I'm just wondering if the pool owner may have signed off on some sort of checklist, a laundry list if you will, of acceptance or awareness of *completion of this stage* of the build and in excitement missed the detail about keeping the water running continuously?
I've had to sign things like that and felt like yeah-yeah-yeah... lets get it over with so I can go play with my new toy!!!
That would have protected the builder from claims if the owner missed that detail in writing?
Just wondering.....?
Maddie
Those concepts have caused, may cause, me problems... I was so eager to get my CYA in the water, I glazed over both the bottle's and Leslie's instructions and ended up staining my new plaster!! So human!

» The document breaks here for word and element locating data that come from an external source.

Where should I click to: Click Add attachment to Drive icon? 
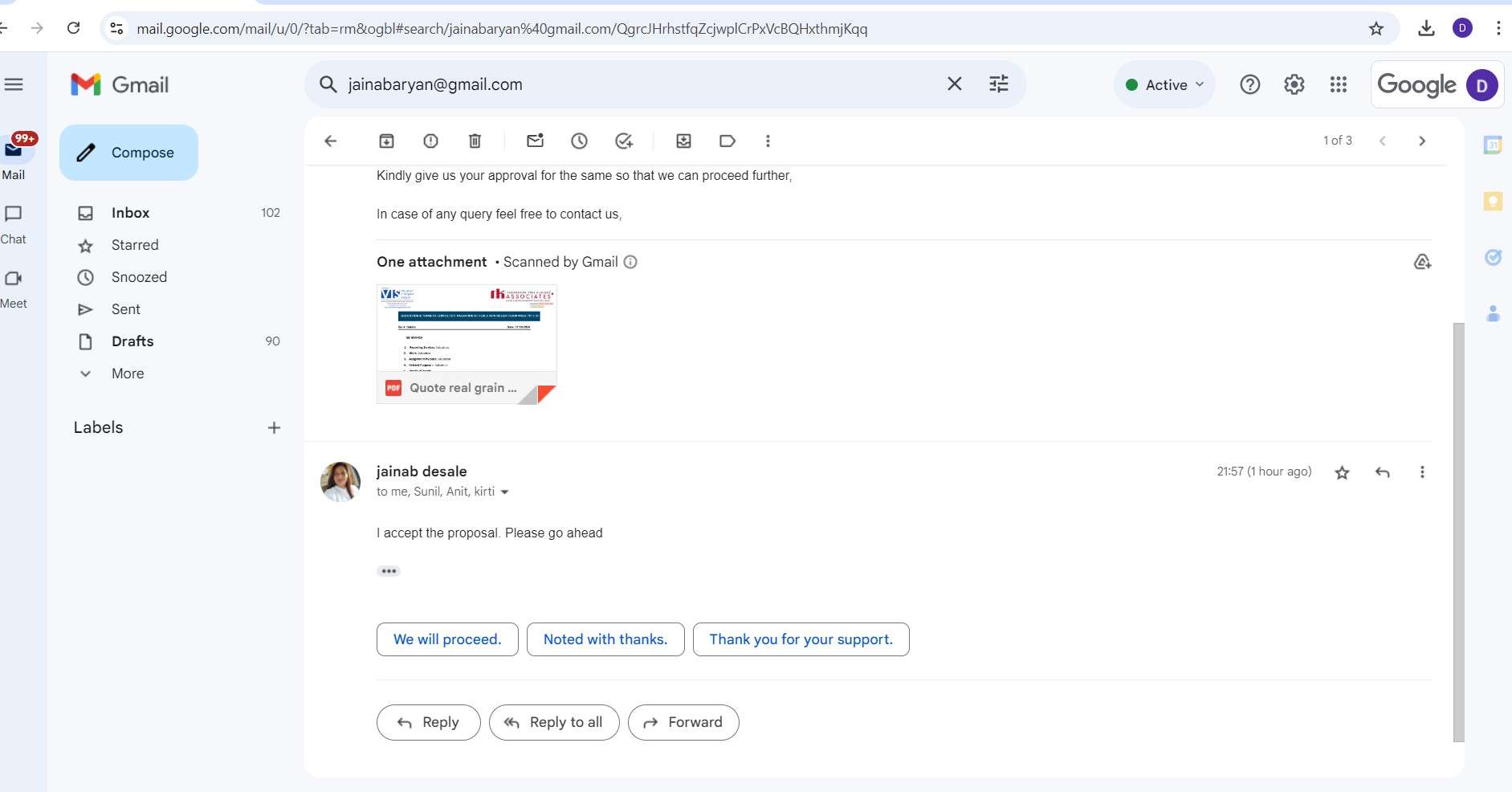tap(1422, 262)
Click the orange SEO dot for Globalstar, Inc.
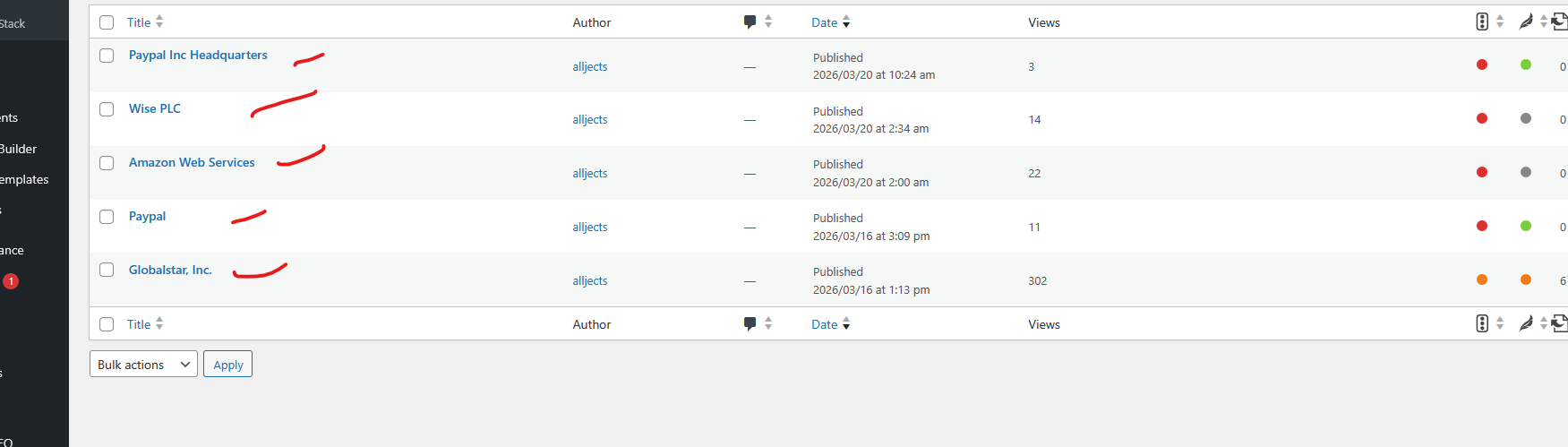Viewport: 1568px width, 447px height. pos(1482,279)
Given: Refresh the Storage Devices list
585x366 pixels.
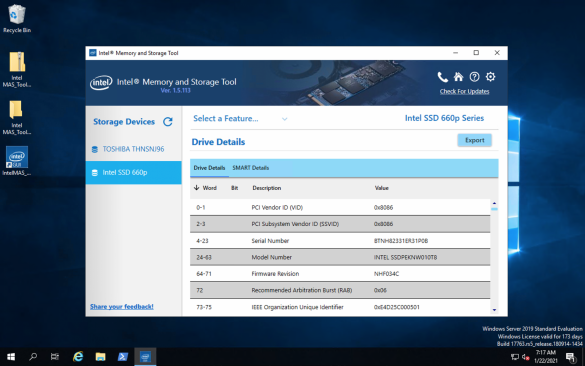Looking at the screenshot, I should [168, 122].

And my contractor's second defense (in addition to his claim that it's my plaster's fault for not withstanding his acid wash attack!), is a document I signed (which I
did take care to read, but didn't fully understand the full implications of doing so in advance) that he now claims alleviates his liability. It was presented to me on the day they started the acid wash, describes in detail the inherent risks of emptying a plaster pool of water, but only describes that an acid wash won't cure all of a plaster's ills. Fortunately for me (I hope) the document was not accompanied by any sort of contract, or three-day clause, so that might render it moot. And in no way does the document prepare someone to understand that their plaster can be destroyed by an acid wash. So I think I'm good, but ya never know (I'm nervous about it, as it's really the only thing resembling any sort of out for this guy.)
Point is: the issue could be very dependent on how the document reads, how it was presented and how a judge interprets it. And even if it is all hunky-dory, I believe (and am hoping in my case and for the OP) that there is nothing a contractor can have you sign that alleviates all his liability for any reason under any circumstance. In other words, no matter what you sign or agree to, I'm thinking it wouldn't protect a contractor from blatant negligence on his part. He can't claim, well, no matter what I did, or how bad I did it, I don't have to make it right because you signed this. (The despicable-ness of that aside!)
If I'm right about the negligence thing, the trick, for me and the OP, is to be able to
prove the negligence. I think I will be able to do so for my case. (If you pour acid on a pool surface in such a way that it destroys the pool's surface, how is that not negligent? But I digress.) Was turning the fill over to the OP negligent? And if not, was doing so without giving the OP the proper guidelines negligent? I'm sure that's what the argument will be. But you're right, if it's in the contract, or a supplement, then that's a problem for the OP. It's the first thing I asked of him, if the contract had anything about start up in it, and he said he'd check, but he never got back to us on that.
In fact, he's disappeared! So we've (I've?) either blown him off this thread by sheer volume of comments, or he's got his solution and forgot about us, or he hates everything he's hearing, or the contractor and him are still duking it out in his backyard, 24-hour-cage-match style!! Oh, the suspense!!